Psychological deficiency and frustration is often a central motif in Dogme films, and there is hardly any movie on this list where we can’t see a celebration or a family gathering occurring where the tension between the characters culminates. The first ever Dogme film, The Celebration entirely focuses on such an event, and so does the film of Juan Pinzas.
However, while the revelations in Vinterberg’s movie come as a shock, the secrets that get unveiled in Once Upon Another Time are not so surprising: by the time the characters reveal them, the audience would already figured them out.
16. Julien Donkey-Boy (Harmony Korine, 1999)
Although Harmony Korine’s film was recognized by the Dogme 95 committee, it does not come as a surprise that, like many other Dogme movies, it violates a few of the ten rules. It occasionally uses non-diegetic sound, and admittedly, some scenes were shot with hidden cameras that were not hand-held. However, these scenes are used to capture unpretentious reactions, therefore serve Dogme filmmaking by putting the people featuring in the movie before the apparatus.
Korine excels the documentary-style achievable by applying the rules of Dogme filmmaking, and mixes this with plentiful of surrealism resulting in an eccentric, istic but visually stunning movie.

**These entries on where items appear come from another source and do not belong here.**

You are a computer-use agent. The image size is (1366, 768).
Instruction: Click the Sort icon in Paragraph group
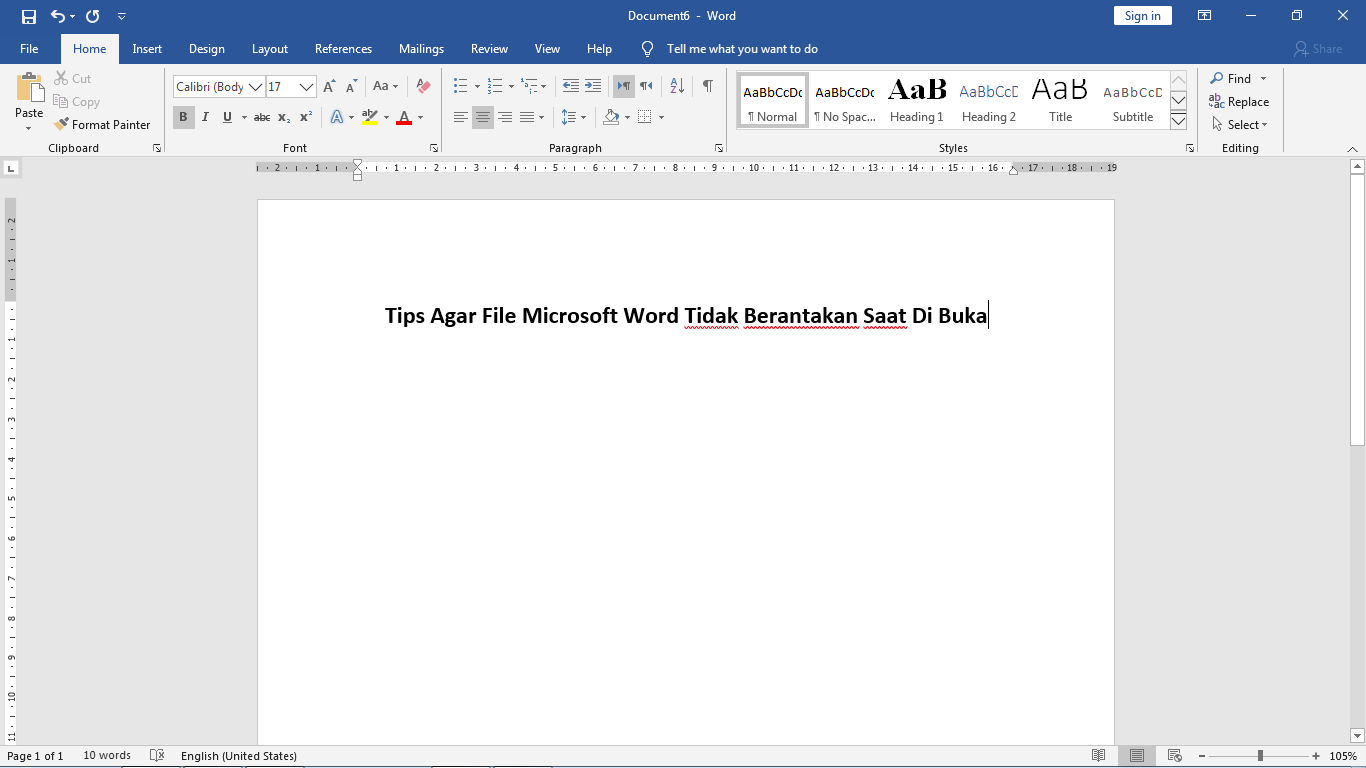pyautogui.click(x=677, y=86)
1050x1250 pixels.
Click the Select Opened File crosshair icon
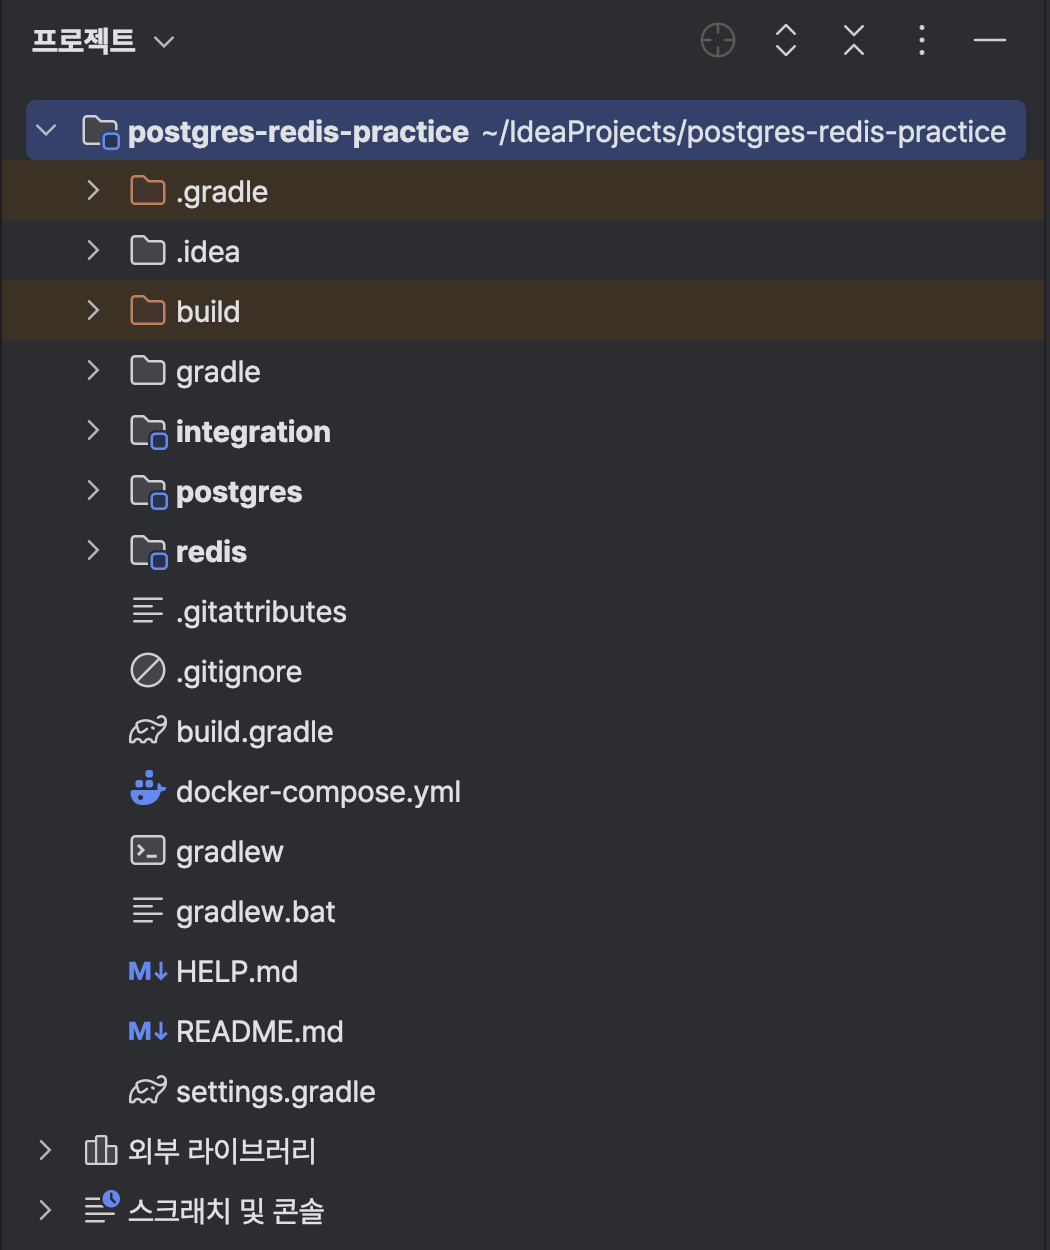pyautogui.click(x=718, y=41)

The first American Dogme film is an experimental piece that tells the story of a schizophrenic, Julien (Ewen Bremmer), from his own point of view. Werner Herzog gives an extraordinary performance as the father, and the film is full of memorable filmic moments. However it is exactly the opposite of those Dogme films that omit filmic formalism in order to focus on a story and its human characters without any frippery.
15. The Breadbasket (Matthew Biancaniello, 2002)
Directed and acted by Matthew Biancaniello, The Breadbasket is a short film about Harry, the actor suffering of eating disorder that finally makes his life impossible. Harry has an antagonistic relationship with food, his body and girlfriend, yet, he can’t do anything to change his life and do something against the ravenous attacks.
Even though the film works with the most minimalistic mise-en-scene to compile with the rules of Dogme 95, the result is a surrealistic story on the demonic appetite, similar to the Hungarian Taxidermia. Despite the brief length of the film it is a powerful testament of the modern illness of depression and eating disorders.
As the best Dogme films, it does not only give an insight into a disrupted human mind, but it places the audience into the point of view of the character, resulting in a memorable, but rather uncomfortable cinematic experience.